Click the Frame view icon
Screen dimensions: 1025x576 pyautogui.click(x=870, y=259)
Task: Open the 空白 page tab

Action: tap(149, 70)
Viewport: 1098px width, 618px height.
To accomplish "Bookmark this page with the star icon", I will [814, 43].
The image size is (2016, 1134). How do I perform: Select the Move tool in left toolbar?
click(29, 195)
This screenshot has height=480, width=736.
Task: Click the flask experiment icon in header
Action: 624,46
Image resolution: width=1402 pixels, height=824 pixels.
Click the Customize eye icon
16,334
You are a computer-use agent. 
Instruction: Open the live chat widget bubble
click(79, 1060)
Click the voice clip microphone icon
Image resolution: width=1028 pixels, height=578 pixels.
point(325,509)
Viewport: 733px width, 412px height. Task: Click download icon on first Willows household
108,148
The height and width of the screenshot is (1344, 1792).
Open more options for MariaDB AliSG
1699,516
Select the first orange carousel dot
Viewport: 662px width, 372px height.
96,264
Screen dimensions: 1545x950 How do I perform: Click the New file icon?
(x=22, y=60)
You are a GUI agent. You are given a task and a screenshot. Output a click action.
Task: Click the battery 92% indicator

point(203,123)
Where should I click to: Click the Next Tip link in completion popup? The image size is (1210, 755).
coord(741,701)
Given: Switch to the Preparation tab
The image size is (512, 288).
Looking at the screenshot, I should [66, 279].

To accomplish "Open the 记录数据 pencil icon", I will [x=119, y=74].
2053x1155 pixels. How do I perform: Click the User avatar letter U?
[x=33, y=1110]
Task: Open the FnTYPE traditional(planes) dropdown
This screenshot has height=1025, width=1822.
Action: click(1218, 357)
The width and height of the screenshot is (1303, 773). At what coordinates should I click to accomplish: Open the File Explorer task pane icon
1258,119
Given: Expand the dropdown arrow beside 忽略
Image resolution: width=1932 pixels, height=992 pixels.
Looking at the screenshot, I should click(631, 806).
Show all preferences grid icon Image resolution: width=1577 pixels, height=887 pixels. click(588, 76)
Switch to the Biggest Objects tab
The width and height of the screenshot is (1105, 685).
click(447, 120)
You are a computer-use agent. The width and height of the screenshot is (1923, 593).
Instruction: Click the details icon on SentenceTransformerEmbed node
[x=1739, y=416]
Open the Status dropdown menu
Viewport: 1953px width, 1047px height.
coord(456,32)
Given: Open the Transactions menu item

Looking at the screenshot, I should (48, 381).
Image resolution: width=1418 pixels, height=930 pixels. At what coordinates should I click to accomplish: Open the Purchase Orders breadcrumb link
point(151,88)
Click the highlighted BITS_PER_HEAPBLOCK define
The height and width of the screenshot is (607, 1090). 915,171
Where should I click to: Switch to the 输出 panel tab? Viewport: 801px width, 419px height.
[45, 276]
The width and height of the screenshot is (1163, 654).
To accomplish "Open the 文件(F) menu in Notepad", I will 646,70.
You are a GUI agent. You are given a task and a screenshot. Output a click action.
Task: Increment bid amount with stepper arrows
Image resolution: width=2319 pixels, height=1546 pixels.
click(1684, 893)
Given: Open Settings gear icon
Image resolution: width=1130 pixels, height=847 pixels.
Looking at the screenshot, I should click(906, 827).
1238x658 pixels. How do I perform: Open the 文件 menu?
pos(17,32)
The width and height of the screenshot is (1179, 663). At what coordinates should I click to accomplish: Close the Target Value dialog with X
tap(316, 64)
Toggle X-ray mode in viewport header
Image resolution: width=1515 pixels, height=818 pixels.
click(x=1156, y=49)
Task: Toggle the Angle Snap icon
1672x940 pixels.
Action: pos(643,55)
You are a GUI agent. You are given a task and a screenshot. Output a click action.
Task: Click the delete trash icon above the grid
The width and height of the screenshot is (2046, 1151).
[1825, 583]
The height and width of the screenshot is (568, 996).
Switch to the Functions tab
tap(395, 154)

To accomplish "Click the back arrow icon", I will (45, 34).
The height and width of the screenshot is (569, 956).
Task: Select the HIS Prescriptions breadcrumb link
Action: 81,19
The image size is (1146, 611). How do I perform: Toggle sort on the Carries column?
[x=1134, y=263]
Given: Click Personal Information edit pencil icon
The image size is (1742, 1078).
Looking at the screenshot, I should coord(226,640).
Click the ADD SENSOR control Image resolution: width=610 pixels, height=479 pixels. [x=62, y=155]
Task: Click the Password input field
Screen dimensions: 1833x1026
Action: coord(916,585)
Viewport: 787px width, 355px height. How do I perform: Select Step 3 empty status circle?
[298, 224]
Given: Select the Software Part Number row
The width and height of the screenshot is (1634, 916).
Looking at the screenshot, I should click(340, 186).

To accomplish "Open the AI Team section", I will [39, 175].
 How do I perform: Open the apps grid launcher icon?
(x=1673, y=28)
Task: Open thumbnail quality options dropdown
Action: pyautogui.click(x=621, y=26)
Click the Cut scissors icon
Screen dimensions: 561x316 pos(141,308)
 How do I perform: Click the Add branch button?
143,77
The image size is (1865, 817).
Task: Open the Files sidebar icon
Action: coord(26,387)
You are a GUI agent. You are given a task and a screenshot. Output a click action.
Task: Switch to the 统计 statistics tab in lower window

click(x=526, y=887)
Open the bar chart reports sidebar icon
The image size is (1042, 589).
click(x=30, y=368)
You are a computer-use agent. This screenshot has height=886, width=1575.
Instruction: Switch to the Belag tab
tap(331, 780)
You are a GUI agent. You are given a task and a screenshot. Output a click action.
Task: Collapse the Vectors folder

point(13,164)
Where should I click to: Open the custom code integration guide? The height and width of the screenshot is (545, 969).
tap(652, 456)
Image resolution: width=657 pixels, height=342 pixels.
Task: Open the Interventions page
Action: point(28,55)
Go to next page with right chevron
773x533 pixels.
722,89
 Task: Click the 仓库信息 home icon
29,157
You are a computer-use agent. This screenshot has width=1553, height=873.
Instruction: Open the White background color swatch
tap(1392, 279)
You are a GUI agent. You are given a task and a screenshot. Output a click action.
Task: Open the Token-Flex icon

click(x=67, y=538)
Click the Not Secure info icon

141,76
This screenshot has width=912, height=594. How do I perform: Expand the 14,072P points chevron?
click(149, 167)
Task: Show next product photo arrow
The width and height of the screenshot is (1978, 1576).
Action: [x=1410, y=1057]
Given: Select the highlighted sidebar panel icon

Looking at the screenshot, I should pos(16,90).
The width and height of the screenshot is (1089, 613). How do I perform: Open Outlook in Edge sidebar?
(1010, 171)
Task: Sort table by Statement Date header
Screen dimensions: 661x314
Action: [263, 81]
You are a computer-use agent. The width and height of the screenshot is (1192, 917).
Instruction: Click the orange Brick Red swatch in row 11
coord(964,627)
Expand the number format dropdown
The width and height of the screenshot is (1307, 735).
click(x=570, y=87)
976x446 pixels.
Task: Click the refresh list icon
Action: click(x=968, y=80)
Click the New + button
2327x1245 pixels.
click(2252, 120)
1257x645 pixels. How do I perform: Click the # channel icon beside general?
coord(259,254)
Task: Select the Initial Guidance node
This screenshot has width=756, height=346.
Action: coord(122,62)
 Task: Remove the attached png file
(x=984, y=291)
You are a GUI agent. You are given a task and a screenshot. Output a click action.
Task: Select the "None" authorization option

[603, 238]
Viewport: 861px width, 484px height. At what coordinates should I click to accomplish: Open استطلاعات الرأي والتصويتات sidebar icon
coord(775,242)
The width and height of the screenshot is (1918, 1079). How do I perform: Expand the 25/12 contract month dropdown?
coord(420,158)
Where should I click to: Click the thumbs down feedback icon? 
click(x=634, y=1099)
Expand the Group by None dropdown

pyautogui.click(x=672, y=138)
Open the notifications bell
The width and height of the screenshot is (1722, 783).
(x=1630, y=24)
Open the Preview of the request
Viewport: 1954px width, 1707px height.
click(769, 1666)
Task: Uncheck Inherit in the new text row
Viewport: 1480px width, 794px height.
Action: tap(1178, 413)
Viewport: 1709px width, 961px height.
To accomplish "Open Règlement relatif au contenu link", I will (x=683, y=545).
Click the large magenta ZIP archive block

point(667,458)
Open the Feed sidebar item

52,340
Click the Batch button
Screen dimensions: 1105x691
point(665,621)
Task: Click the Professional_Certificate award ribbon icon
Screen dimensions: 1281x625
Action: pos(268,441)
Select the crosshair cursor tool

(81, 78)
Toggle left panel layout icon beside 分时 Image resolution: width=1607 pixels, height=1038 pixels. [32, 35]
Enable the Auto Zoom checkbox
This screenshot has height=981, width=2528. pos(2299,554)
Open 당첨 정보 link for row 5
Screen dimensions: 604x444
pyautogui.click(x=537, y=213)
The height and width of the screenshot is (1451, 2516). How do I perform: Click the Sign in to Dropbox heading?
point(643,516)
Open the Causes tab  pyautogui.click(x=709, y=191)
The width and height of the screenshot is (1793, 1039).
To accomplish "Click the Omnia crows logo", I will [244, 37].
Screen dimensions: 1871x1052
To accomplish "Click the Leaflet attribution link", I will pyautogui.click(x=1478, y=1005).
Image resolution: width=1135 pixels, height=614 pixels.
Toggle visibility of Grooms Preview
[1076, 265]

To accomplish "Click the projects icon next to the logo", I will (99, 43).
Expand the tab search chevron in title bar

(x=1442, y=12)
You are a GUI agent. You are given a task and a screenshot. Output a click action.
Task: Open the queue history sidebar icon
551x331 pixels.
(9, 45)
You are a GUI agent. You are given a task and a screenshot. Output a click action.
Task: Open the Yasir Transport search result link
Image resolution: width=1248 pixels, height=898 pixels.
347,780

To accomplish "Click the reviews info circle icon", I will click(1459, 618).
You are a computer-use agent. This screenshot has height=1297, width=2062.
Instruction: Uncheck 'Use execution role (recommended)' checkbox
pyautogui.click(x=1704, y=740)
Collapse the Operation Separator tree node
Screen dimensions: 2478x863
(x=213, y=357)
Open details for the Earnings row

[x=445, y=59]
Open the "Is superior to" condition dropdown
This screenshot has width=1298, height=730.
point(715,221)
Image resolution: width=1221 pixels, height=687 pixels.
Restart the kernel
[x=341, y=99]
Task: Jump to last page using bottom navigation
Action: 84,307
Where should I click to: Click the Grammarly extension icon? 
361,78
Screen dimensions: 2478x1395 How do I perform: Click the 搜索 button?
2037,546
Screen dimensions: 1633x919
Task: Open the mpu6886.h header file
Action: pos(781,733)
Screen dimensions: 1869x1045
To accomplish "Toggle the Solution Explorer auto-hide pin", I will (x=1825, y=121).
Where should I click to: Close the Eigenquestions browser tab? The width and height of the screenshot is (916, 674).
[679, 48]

# # # #

• [INSTRUCTIONS FOR THE TASK] Where does the word "pencil" occur in the records? Return every line that holds it.

• [RESPONSE AREA]
To accomplish "Open the 记录数据 pencil icon", I will [x=119, y=74].
Given: Click Personal Information edit pencil icon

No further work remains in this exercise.